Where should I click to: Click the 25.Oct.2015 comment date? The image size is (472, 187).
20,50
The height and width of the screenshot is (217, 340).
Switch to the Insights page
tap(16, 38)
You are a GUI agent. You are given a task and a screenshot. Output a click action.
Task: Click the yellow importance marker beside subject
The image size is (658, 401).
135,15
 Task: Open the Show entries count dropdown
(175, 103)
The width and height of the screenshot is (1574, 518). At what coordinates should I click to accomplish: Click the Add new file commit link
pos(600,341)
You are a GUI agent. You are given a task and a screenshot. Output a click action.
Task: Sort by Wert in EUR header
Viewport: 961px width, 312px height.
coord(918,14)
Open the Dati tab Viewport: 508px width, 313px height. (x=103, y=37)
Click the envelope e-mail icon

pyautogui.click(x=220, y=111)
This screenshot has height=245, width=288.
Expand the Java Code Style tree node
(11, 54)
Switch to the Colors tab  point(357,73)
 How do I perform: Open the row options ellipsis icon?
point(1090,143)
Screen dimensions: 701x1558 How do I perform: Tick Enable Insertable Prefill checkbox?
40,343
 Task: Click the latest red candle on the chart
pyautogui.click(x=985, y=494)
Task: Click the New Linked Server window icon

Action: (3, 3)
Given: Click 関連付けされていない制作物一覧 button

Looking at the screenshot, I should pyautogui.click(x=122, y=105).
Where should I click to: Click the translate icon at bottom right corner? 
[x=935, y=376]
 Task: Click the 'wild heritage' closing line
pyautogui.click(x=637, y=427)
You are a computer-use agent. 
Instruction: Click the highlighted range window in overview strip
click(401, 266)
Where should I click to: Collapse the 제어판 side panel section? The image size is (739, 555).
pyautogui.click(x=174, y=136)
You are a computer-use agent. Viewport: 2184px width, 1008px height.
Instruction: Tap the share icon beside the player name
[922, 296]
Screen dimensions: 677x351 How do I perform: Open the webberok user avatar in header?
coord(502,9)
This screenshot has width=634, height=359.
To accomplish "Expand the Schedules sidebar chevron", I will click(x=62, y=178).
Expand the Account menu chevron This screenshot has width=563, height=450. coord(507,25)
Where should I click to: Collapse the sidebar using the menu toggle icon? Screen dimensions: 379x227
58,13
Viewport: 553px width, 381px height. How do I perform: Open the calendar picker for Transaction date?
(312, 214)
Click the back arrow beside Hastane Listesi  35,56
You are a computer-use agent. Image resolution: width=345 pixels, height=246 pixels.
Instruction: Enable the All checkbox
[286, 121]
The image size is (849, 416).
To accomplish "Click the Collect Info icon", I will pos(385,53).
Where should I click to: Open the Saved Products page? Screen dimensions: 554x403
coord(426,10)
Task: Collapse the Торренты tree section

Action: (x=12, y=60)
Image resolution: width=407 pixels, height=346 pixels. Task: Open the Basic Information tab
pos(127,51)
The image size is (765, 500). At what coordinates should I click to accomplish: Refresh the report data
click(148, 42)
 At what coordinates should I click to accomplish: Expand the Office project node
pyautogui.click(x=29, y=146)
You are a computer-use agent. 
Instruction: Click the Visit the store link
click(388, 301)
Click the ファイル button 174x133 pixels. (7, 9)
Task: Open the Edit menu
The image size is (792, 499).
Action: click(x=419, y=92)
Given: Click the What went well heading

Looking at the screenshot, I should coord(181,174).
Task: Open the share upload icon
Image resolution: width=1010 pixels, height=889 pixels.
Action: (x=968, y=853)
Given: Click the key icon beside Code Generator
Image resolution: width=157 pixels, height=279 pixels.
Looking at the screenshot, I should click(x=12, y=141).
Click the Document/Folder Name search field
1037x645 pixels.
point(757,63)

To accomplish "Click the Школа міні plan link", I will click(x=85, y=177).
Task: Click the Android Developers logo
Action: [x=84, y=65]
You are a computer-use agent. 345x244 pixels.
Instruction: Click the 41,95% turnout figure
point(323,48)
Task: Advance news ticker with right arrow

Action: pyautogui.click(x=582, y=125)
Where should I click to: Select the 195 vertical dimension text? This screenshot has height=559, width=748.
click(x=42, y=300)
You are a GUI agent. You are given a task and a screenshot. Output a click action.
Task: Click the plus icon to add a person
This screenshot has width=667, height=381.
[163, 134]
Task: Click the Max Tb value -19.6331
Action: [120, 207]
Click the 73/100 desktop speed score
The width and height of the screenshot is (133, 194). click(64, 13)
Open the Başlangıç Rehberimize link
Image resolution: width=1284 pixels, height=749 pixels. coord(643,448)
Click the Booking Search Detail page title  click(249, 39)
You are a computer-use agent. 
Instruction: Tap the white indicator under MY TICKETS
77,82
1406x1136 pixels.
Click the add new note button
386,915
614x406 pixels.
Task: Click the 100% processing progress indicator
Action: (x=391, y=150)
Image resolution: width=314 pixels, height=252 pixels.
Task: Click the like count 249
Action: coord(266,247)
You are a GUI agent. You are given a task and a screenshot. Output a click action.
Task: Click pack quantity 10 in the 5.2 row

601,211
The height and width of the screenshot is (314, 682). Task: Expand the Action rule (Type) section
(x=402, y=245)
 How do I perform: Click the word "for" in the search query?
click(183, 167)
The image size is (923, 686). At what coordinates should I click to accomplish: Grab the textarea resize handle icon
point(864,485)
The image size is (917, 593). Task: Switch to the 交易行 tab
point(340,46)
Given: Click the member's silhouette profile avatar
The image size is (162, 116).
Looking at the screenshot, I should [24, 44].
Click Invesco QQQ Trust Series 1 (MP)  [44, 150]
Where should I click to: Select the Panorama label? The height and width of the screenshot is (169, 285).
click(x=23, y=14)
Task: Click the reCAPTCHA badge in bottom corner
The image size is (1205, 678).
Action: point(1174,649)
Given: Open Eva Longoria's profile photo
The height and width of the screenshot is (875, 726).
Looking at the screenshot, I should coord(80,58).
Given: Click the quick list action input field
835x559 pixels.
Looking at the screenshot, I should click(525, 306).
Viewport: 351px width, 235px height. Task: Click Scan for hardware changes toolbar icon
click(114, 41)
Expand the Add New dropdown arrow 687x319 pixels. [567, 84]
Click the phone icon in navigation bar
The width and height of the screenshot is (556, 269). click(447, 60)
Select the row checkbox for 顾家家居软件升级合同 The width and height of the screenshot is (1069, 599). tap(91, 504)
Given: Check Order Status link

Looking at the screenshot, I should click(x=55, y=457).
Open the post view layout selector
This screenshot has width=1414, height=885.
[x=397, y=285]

******

## ASSIGNMENT
Return the lines of the records that include the string "chevron".

## ANSWER SECTION
To accomplish "Expand the Schedules sidebar chevron", I will click(x=62, y=178).
Expand the Account menu chevron This screenshot has width=563, height=450. coord(507,25)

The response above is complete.